TODO / Roadmap
A living roadmap for improving the cart actor system. Focus areas:
- Reliability & correctness
- Simplicity of mutation & ownership flows
- Developer experience (DX)
- Operability (observability, tracing, metrics)
- Performance & scalability
- Security & multi-tenant readiness
1. Immediate Next Steps (High-Leverage)
| Priority |
Task |
Goal |
Effort |
Owner |
Notes |
| P0 |
Add mutation registry coverage test |
Ensure no unregistered mutations silently fail |
S |
|
Failing fast in CI |
| P0 |
Add decodeJSON helper + 400 mapping for EOF |
Reduce noisy 500 logs |
S |
|
Improves client API clarity |
| P0 |
Regenerate protos & prune unused messages (CreateCheckoutOrder, Checkout RPC remnants) |
Eliminate dead types |
S |
|
Avoid confusion |
| P0 |
Add integration test: multi-node ownership negotiation |
Validate quorum logic |
M |
|
Spin up 2–3 nodes ephemeral |
| P1 |
Export Prometheus metrics for per-mutation counts & latency |
Operability |
M |
|
Wrap registry handlers |
| P1 |
Add graceful shutdown ordering (Closing → wait for acks → stop gRPC) |
Reduce in-flight mutation failures |
S |
|
Add context cancellation |
| P1 |
Add coverage for InitializeCheckout / OrderCreated flows |
Checkout reliability |
S |
|
Simulate Klarna stub |
| P2 |
Add optional batching client (apply multiple mutations locally then persist) |
Performance |
M |
|
Only if needed |
2. Simplification Opportunities
A. RemoteGrain Proxy Mapping
Current: manual switch building each RPC call.
Simplify by:
- Generating a thin client adapter from proto RPC descriptors (codegen).

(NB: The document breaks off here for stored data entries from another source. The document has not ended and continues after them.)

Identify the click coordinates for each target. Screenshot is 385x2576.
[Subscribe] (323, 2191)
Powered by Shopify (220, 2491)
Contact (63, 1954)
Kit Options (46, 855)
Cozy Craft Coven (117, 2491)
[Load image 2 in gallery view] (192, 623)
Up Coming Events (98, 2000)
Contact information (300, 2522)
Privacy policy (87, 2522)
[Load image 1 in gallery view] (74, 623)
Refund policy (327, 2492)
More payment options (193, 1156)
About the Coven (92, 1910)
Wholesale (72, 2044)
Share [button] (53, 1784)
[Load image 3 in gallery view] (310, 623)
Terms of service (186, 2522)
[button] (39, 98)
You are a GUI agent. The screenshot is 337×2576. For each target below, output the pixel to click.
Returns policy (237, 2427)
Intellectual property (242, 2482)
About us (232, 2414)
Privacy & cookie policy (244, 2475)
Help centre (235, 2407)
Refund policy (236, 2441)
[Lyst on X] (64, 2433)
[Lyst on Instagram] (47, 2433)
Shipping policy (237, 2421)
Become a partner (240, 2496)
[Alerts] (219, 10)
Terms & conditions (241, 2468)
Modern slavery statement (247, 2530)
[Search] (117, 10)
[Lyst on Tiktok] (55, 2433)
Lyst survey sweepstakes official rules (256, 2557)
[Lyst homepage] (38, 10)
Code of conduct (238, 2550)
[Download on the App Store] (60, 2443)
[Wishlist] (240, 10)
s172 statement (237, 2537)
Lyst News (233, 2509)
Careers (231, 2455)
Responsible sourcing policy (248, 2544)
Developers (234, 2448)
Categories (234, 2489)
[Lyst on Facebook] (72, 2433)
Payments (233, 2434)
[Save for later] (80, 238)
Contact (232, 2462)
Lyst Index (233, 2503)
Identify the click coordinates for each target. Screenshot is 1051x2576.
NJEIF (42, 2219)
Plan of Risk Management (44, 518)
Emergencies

- Or using a registry similar to mutation registry but for “outbound call constructors”.
Benefit: adding a new mutation = add proto + register server handler + register outbound invoker (no switch edits).
B. Ownership Negotiation
Current: ad hoc quorum rule in SyncedPool.
Simplify:
- Introduce explicit
OwnershipLease{holder, expiresAt, version}.
- Use monotonic version increment—reject stale ConfirmOwner replies.
- Optional: add randomized backoff to reduce thundering herd on contested cart ids.
C. CartId Handling
Current: ephemeral 16-byte array with trimmed string semantics.
Simplify:
- Use ULID / UUIDv7 (time-ordered, collision-resistant) for easier external correlation.
- Provide helper
NewCartIdString() and keep internal fixed-size if still desired.
D. Mutation Signatures
Current: registry assumes func(*CartGrain, *T) error.
Extension option: allow pure transforms returning a delta struct (for audit/logging):
Only implement if auditing/event-sourcing reintroduced.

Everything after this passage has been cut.